Undefeated teams not in the tournament
The NCAA tournament has undergone dramatic expansion since its first edition in 1982, and only one unbeaten team has failed to qualify for the tournament—California Baptist in 2021, which was 24–0 after winning the Western Athletic Conference Tournament. As, by definition, a team would have to win its conference tournament, and thus secure an automatic bid to the tournament, to be undefeated in a season, the only way a team could finish undefeated and not reach the tournament is if the team is banned from postseason play. (Other possibilities are that the team is independent, or is from a conference not yet eligible for an automatic bid.) Postseason bans can come about for one of two reasons:
 The team is serving a postseason ban due to NCAA sanctions.
 The team is transitioning from a lower NCAA division, during which time it is barred by NCAA rule from participation in NCAA-sponsored postseason play. This is the case for California Baptist, which began a transition from Division II in 2018 and thus cannot play in the NCAA tournament until 2023.
California Baptist was eligible for the WNIT because that tournament is not operated by the NCAA, unlike the men's version; the Lancers lost in the quarterfinals to eventual champion Rice.

Home state
Only one team has ever played the Final Four on its home court. Two other teams have played the Final Four in their home cities, and seven others have played the Final Four in their home states.

The only team to play on its home court was Texas in 1987, which lost its semifinal game at the Frank Erwin Special Events Center.

Old Dominion enjoyed nearly as large an advantage in 1983 when the Final Four was played at the Norfolk Scope in its home city of Norfolk, Virginia, but also lost its semifinal. The Scope has never been the Lady Monarchs' regular home court.

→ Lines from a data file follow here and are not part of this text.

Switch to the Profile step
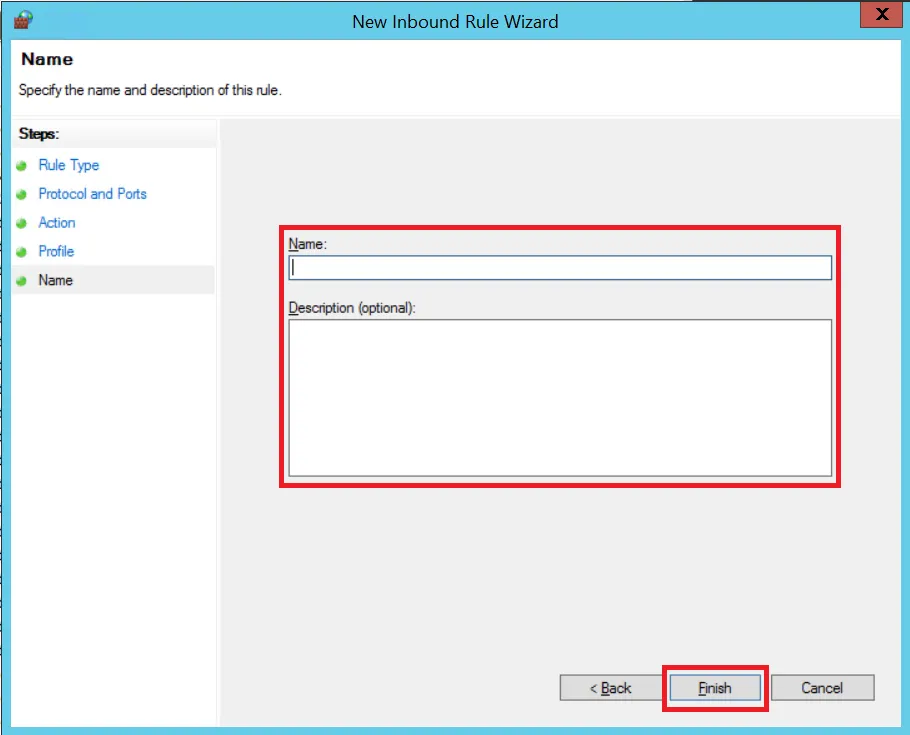The image size is (910, 735). pyautogui.click(x=56, y=251)
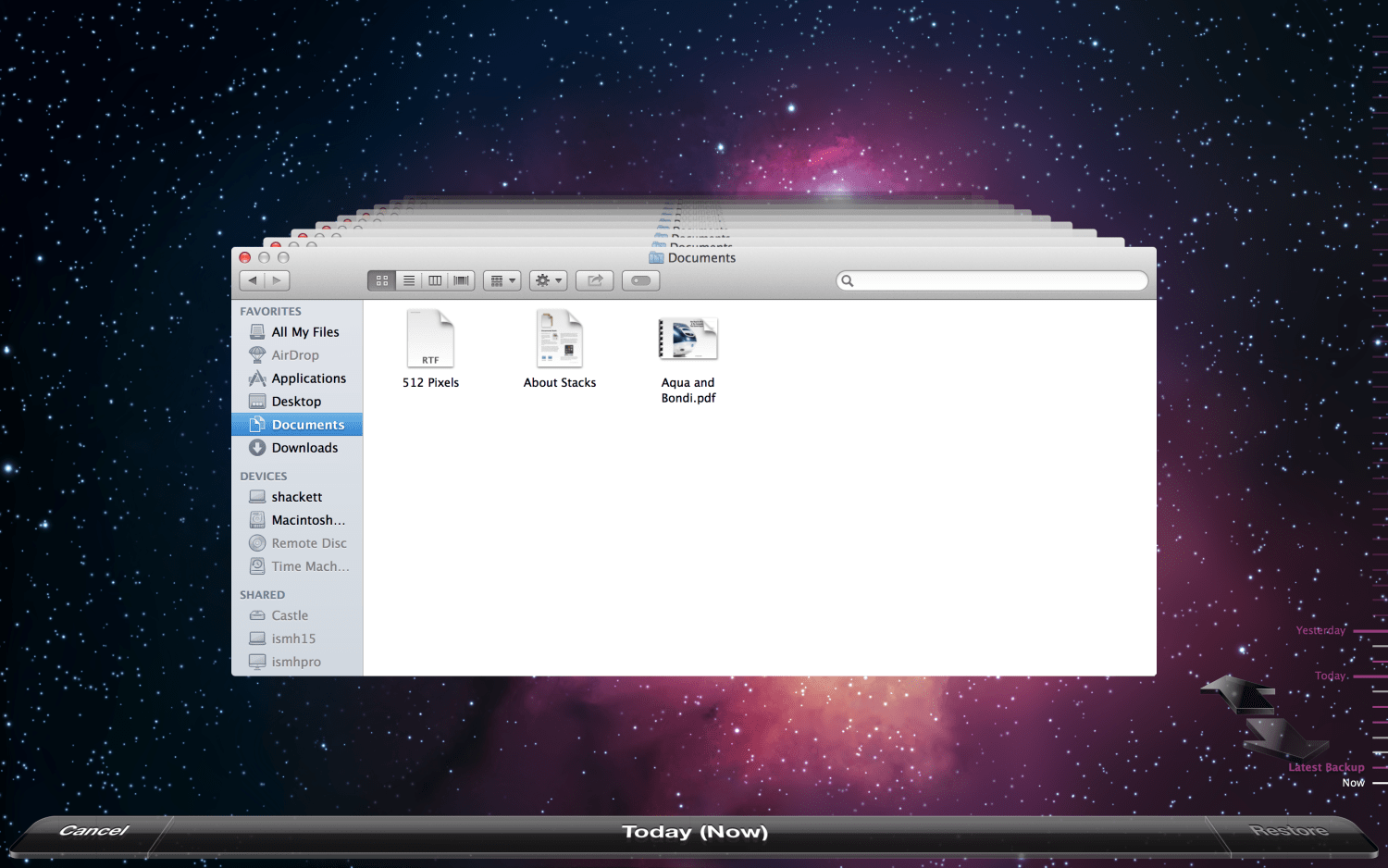Switch to list view mode
Screen dimensions: 1388x868
pyautogui.click(x=408, y=280)
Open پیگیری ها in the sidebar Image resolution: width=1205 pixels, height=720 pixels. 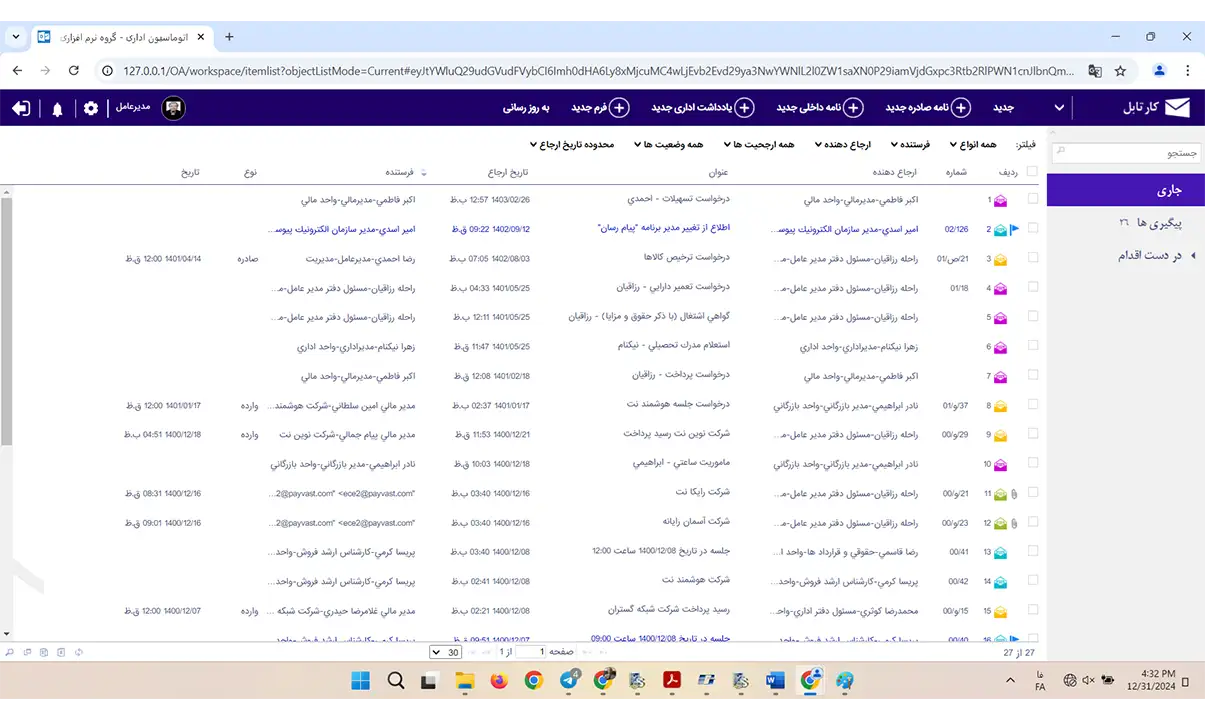pyautogui.click(x=1125, y=222)
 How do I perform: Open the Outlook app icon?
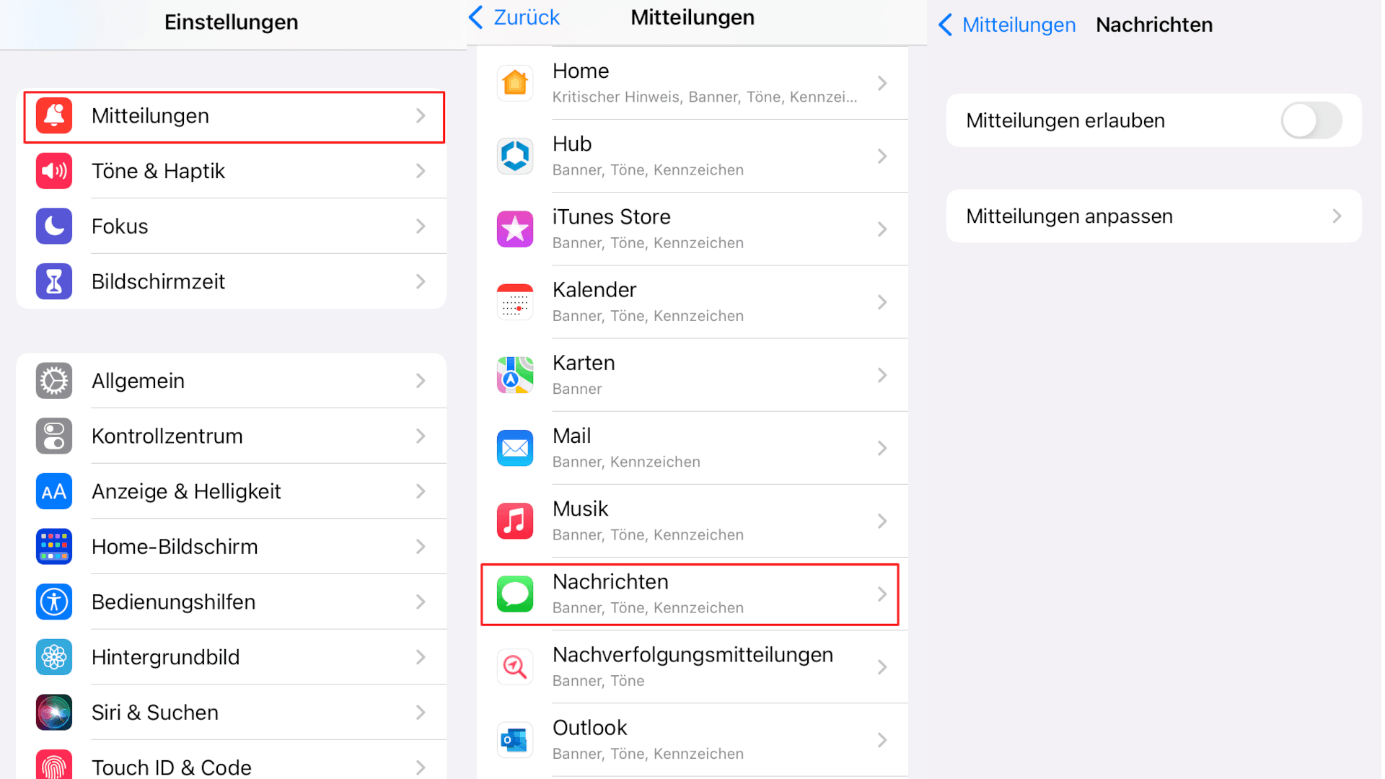(x=515, y=740)
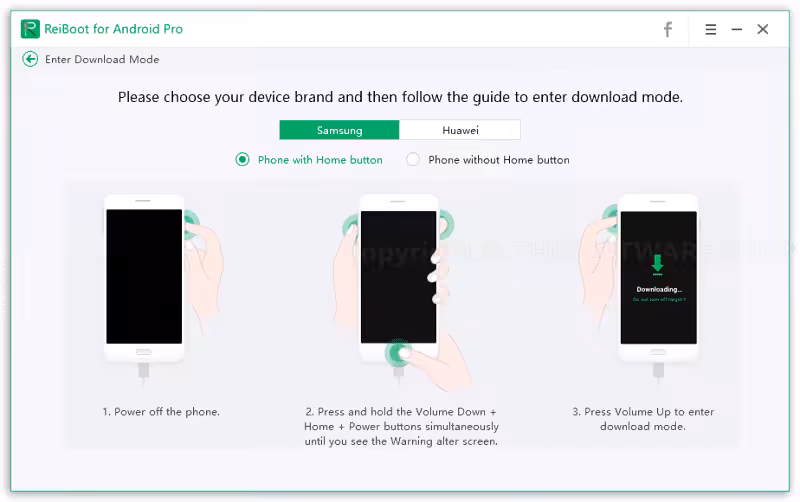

ODU has always used on-campus arenas, first the ODU Fieldhouse and since 2002 Chartway Arena.  The following year, USC won the national title at Pauley Pavilion, the home court of its Los Angeles arch-rival UCLA.

Of the other teams to play in their home states, Stanford (1992) won the national title; Notre Dame (2011) lost in the championship game; and Western Kentucky (1986), Penn State (2000), Missouri State (2001), LSU (2004), and Baylor (2010) lost in the semifinals.

Championship margins
 Overtime games in a championship game:
 Tennessee 70, Virginia 67/OT (1991)
 Maryland 78, Duke 75/OT (2006)
 Smallest margin of victory in a championship game: 1 point
 North Carolina 60, Louisiana Tech 59 (1994)
 Baylor 82, Notre Dame 81 (2019)
 Stanford 54, Arizona 53 (2021)
 Biggest margin of victory in a championship game: 33 points
 UConn 93, Louisville 60 (2013)
 Margin of 10 points: Louisiana Tech (1982), Tennessee (1987 & 1989), Purdue (1999), UConn (2000, 2002, 2009, 2013, 2014, 2015 & 2016), and Baylor (2012) are teams to win every game in the tournament by 10 points or more on their way to a championship. The 2016 UConn team won every game by more than 20 points.
 Top 9 largest point differentials accumulated over the entire tournament by tournament champion.  Notably, Louisiana Tech's differential is prior to the expansion of 64 teams and the addition of one more round of play.
 2016 UConn (+239)
 2010 UConn (+214)
 2013 UConn (+208)
 2015 UConn (+197)
 2000 UConn (+187)
 2002 UConn (+161)
 2019 Baylor (+159)
 1982 Louisiana Tech (+158)
 2014 UConn (+156)

Same-conference championship games
7 championship games have featured two teams from the same conference (winner listed first and bolded):
 1989 SEC, Tennessee and Auburn
 1996 SEC, Tennessee and Georgia
 2006 ACC, Maryland and Duke
 2009 Big East, UConn and Louisville
 2013 Big East, UConn and Louisville
 2017 SEC, South Carolina and Mississippi State
 2021 Pac-12, Stanford and Arizona

Television coverage and revenues

Broadcast rights to the NCAA women's basketball tournament are included in a larger package covering the majority of Division I national championships outside of men's basketball (which is held by CBS Sports and Turner Sports), and golf (which is held by Golf Channel). ESPN has held exclusive rights to the tournament since 1996; beginning with an 11-year, $200 million contract renewal in 2003, ESPN would televise all 63 games in the tournament on television (increasing from 23), with games in the first and second rounds airing regionally on ESPN and ESPN2. Out-of-market games were carried via pay-per-view. Coverage later expanded to include ESPN's college sports-oriented network ESPNU, and ESPN360 for streaming.  In 2011, ESPN renewed this agreement through the 2023–24 season, in a deal reported to be worth $500 million in total (also adding international rights to the men's tournament for ESPN International).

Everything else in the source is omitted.